### Passage shown

▬▬▬▬▬▬

Reputation: 360
I have a dataframe with ~ 500,000 observations, some of the cols have blanks, e.g. a missing name. However the names correspond with an ID, sometimes the name or ID are both there, but sometimes one or the other is missing. Is there a way to search through the df, find and match the missing data
So in this simple example
structure(list(Names = c("Jon", "Al", "Phil", "Sarah", "Jon",
" "), ID = c(12, 14, 16, 18, 12, 14)), class = "data.frame", row.names = c(NA,
-6L))
df
Names ID
1 Jon 12
2 Al 14
3 Phil 16
4 Sarah 18
5 Jon 12
6 14
I know that 14 matches with Al
So I could replace the blank on row 6 with Al.
But how can I do this on a larger scale with multiple missing values?
Upvotes: 1
Views: 26
Reputation: 886938
Assuming that ID
have only a single unique 'Names' - do a group by 'ID' and replace the 'Names' that are blank (""
) with the first 'Names'
library(dplyr)

▬▬▬▬▬▬

### Entries provided
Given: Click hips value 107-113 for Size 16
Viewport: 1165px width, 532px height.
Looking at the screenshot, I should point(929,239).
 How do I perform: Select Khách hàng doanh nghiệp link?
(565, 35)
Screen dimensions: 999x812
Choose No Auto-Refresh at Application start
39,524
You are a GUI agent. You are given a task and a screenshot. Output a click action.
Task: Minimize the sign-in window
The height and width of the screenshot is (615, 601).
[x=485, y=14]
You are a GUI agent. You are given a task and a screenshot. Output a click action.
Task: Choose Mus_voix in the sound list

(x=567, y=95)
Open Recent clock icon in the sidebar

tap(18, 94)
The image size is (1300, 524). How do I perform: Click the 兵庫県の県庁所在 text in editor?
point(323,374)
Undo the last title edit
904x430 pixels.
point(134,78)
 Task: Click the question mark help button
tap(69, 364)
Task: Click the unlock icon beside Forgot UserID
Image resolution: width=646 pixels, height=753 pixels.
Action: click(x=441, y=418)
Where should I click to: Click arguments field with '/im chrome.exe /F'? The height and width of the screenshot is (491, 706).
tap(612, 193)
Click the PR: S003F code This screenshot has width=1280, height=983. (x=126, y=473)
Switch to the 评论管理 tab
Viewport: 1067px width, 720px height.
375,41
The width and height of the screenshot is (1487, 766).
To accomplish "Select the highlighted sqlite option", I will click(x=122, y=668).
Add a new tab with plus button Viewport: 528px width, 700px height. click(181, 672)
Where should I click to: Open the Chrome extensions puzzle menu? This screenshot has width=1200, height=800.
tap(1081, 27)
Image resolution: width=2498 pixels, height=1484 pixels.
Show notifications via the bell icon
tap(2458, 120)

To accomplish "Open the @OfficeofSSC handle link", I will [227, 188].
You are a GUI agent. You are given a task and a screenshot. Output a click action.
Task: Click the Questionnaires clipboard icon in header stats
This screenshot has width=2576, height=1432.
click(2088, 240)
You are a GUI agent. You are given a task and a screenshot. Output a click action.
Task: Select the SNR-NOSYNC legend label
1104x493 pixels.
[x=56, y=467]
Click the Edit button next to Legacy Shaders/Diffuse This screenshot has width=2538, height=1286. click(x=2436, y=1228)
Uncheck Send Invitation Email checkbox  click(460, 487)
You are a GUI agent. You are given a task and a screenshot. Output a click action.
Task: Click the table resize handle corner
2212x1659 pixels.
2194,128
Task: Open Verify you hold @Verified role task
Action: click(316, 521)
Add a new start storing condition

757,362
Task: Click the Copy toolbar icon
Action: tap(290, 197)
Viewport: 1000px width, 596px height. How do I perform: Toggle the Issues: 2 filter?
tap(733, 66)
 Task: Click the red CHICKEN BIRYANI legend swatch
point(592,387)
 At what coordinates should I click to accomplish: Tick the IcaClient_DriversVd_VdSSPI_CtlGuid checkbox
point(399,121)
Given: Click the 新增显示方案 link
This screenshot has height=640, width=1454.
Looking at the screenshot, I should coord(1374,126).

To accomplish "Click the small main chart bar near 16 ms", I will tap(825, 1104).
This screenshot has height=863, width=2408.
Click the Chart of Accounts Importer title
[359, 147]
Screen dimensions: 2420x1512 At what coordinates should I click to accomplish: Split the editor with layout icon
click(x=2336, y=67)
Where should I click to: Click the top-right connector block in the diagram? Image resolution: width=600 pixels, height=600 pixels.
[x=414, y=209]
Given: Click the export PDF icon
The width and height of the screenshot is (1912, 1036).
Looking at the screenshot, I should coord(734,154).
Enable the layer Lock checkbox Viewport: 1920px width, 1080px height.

▬▬▬▬▬▬

### Goal A
Rewrite the part of the thread on filling missing names that opens with the words containing "But how can" and closes with "library(dplyr)", swapping "multiple" for "many".
### Goal B
Continue the thread on filling missing names from the point where it stops.

### Expected output A
But how can I do this on a larger scale with many missing values?
Upvotes: 1
Views: 26
Reputation: 886938
Assuming that ID
have only a single unique 'Names' - do a group by 'ID' and replace the 'Names' that are blank (""
) with the first 'Names'
library(dplyr)

### Expected output B
df %>%
mutate(Names = trimws(Names)) %>%
group_by(ID) %>%
mutate(Names = replace(Names, Names == "",
first(Names[Names != ""]))) %>%
ungroup
-output
# A tibble: 6 × 2
Names ID
<chr> <dbl>
1 Jon 12
2 Al 14
3 Phil 16
4 Sarah 18
5 Jon 12
6 Al 14
Another option is to replace the ""
to NA
and then use fill
to replace the missing values by 'ID' with the non-NA adjacent Names
library(tidyr)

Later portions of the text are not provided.